一昔前のユーザー車検環境は現在とはずいぶん違っており、まだまだ珍しいものだったのです。
『ユーザー車検お断り』と看板を掲げる予備車検場や修理工場。
『なにしに来たんだ』と顔に書いてある役人や、役人みたいな人々。
代理業者と検査場、周辺業者との衝突やトラブルは傷害事件にも発展したことがあったり、ユーザー車検勃興期はヒジョーに殺伐とした空気でギョーカイ全体が満たされていたのですな。

それがどうでしょう、現在のこの定着ぶりったら。
鮫洲(品川)の車検場はそれでも、当時から割と開かれた車検場であり、ユーザー車検を重視した検査ラインを作ったり、受験者のための見学通路を設けたりしていました。
それらの設備もそのまま、ユーザー車検窓口なるものも開設されて久しいようで、ユーザー車検利用者もずいぶんと「とっつきやすい」雰囲気になっています。
『わからないことは、とりあえずここで聞けばいいか』と想像しやすいですもん。
昔とは雲泥の差ですな。ディーラーや修理工場などクルマのプロと役人たちの閉鎖空間、排他的地域であった車検場はずいぶん素人にやさしくなったようです。

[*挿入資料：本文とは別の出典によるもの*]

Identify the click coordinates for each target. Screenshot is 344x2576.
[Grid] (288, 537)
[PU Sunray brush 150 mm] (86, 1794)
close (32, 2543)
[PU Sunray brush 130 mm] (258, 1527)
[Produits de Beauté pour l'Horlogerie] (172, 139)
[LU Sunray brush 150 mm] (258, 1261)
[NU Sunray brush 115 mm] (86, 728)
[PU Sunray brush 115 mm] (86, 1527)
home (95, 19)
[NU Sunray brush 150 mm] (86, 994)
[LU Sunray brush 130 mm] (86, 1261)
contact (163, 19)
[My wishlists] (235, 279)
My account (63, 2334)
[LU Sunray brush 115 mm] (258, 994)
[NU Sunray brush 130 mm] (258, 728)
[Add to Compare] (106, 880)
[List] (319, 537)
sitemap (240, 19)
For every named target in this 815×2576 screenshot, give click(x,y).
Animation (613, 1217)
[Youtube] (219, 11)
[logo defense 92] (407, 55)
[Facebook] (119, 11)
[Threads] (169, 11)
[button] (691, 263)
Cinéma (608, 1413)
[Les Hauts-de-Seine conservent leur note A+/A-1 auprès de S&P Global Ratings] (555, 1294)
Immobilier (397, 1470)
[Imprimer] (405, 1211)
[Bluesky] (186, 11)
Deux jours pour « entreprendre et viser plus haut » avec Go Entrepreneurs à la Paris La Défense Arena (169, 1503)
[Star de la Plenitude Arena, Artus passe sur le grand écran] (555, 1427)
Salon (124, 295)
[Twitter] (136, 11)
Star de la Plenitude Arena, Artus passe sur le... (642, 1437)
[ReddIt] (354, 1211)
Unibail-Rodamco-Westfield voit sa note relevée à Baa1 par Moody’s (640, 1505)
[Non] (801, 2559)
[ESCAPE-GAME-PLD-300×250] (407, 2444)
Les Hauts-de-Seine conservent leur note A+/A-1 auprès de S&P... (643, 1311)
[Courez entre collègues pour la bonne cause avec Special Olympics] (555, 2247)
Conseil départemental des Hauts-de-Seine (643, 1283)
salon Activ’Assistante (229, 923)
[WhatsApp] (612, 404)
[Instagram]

書類関係の窓口業務に携わる職員たちの、いわゆるひとつの「あの態度」も、一般レベルのものになりました。「いらっしゃい」と宣う若手職員もいて、フレンドリーであります。
検査ラインでも、丁寧に指示を出してくる検査官も多く、すっかり手順を忘れたボクですがなんとか通せて最後のハンコもゲット、新しい車検証を手に入れました。
ま、複合検査マシン上で、機械からの指示が早くて付いていけずマゴついていたら「機械の指示通りやってください」とアナウンスされ、カチン! と来たのは事実なんですが。

長くなってきたので〆ましょう。
ユーザー車検を「経済的な理由だけ」でやるのはよろしくありません。
車検さえ通してしまえばいい、というニュアンスでいると点検や整備をおろそかにしがちです。
結果それは、クルマを傷めることになったり、深刻な事故の要因を生んだりすることも考えられます。
いまは、先検査・後整備でもいいことになりましたから、ユーザー車検をしたあとは、なんにせよ「もういっかい点検と整備を考える」ことをオススメします。
できれば、馴染みの修理工場を作って、点検や整備のようすを見させてもらうなど、クルマ屋さんとよく付きあうことが結果的にトータルで有意義なクルマ生活が送れるハズだと思います。